◆ **What to do**: Print the material below line for line, with no changes.
++++ Material for this exercise ++++
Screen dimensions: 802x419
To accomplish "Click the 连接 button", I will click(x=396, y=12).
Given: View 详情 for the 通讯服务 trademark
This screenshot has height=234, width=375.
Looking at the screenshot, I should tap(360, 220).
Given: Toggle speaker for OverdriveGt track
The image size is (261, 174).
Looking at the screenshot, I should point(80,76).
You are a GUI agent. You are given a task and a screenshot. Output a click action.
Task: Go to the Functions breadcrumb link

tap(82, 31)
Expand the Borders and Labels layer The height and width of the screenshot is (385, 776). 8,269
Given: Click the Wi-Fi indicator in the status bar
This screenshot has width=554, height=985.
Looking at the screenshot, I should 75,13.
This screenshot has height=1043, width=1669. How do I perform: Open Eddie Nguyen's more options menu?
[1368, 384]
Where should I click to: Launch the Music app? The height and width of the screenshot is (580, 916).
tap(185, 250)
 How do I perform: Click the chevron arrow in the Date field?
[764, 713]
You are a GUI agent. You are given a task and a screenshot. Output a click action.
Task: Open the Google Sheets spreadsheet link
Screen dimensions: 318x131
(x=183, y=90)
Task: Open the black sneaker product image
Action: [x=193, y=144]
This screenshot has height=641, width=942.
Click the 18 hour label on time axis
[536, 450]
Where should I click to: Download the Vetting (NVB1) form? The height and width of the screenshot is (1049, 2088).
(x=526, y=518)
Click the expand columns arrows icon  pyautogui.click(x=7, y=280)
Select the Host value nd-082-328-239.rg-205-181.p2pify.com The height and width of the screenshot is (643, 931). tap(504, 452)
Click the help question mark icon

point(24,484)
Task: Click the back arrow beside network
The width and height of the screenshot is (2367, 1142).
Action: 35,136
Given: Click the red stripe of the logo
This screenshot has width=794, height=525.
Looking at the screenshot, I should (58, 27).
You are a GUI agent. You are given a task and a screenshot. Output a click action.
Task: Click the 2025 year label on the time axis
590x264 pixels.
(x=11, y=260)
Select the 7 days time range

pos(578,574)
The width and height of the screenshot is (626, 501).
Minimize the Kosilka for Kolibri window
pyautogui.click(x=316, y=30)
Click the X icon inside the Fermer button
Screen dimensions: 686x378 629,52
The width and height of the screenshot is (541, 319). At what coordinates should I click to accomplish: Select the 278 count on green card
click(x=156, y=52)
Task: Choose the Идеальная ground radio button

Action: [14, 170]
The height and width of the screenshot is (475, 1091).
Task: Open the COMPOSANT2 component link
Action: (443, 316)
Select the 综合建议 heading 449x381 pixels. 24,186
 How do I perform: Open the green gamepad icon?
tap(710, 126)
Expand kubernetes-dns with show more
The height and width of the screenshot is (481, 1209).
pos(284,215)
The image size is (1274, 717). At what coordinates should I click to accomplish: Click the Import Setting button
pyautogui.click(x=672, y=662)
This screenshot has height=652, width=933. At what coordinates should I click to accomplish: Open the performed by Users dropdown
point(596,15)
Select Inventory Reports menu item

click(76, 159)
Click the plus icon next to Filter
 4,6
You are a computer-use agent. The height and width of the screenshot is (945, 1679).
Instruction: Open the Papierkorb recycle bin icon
++++
◆ **Output for this task**:
Screen dimensions: 802x419
To accomplish "Click the 连接 button", I will click(x=396, y=12).
Given: View 详情 for the 通讯服务 trademark
This screenshot has height=234, width=375.
Looking at the screenshot, I should tap(360, 220).
Given: Toggle speaker for OverdriveGt track
The image size is (261, 174).
Looking at the screenshot, I should point(80,76).
You are a GUI agent. You are given a task and a screenshot. Output a click action.
Task: Go to the Functions breadcrumb link

tap(82, 31)
Expand the Borders and Labels layer The height and width of the screenshot is (385, 776). 8,269
Given: Click the Wi-Fi indicator in the status bar
This screenshot has width=554, height=985.
Looking at the screenshot, I should 75,13.
This screenshot has height=1043, width=1669. How do I perform: Open Eddie Nguyen's more options menu?
[1368, 384]
Where should I click to: Launch the Music app? The height and width of the screenshot is (580, 916).
tap(185, 250)
 How do I perform: Click the chevron arrow in the Date field?
[764, 713]
You are a GUI agent. You are given a task and a screenshot. Output a click action.
Task: Open the Google Sheets spreadsheet link
Screen dimensions: 318x131
(x=183, y=90)
Task: Open the black sneaker product image
Action: [x=193, y=144]
This screenshot has height=641, width=942.
Click the 18 hour label on time axis
[536, 450]
Where should I click to: Download the Vetting (NVB1) form? The height and width of the screenshot is (1049, 2088).
(x=526, y=518)
Click the expand columns arrows icon  pyautogui.click(x=7, y=280)
Select the Host value nd-082-328-239.rg-205-181.p2pify.com The height and width of the screenshot is (643, 931). tap(504, 452)
Click the help question mark icon

point(24,484)
Task: Click the back arrow beside network
The width and height of the screenshot is (2367, 1142).
Action: 35,136
Given: Click the red stripe of the logo
This screenshot has width=794, height=525.
Looking at the screenshot, I should (58, 27).
You are a GUI agent. You are given a task and a screenshot. Output a click action.
Task: Click the 2025 year label on the time axis
590x264 pixels.
(x=11, y=260)
Select the 7 days time range

pos(578,574)
The width and height of the screenshot is (626, 501).
Minimize the Kosilka for Kolibri window
pyautogui.click(x=316, y=30)
Click the X icon inside the Fermer button
Screen dimensions: 686x378 629,52
The width and height of the screenshot is (541, 319). At what coordinates should I click to accomplish: Select the 278 count on green card
click(x=156, y=52)
Task: Choose the Идеальная ground radio button

Action: [14, 170]
The height and width of the screenshot is (475, 1091).
Task: Open the COMPOSANT2 component link
Action: (443, 316)
Select the 综合建议 heading 449x381 pixels. 24,186
 How do I perform: Open the green gamepad icon?
tap(710, 126)
Expand kubernetes-dns with show more
The height and width of the screenshot is (481, 1209).
pos(284,215)
The image size is (1274, 717). At what coordinates should I click to accomplish: Click the Import Setting button
pyautogui.click(x=672, y=662)
This screenshot has height=652, width=933. At what coordinates should I click to accomplish: Open the performed by Users dropdown
point(596,15)
Select Inventory Reports menu item

click(76, 159)
Click the plus icon next to Filter
 4,6
You are a computer-use agent. The height and width of the screenshot is (945, 1679).
Instruction: Open the Papierkorb recycle bin icon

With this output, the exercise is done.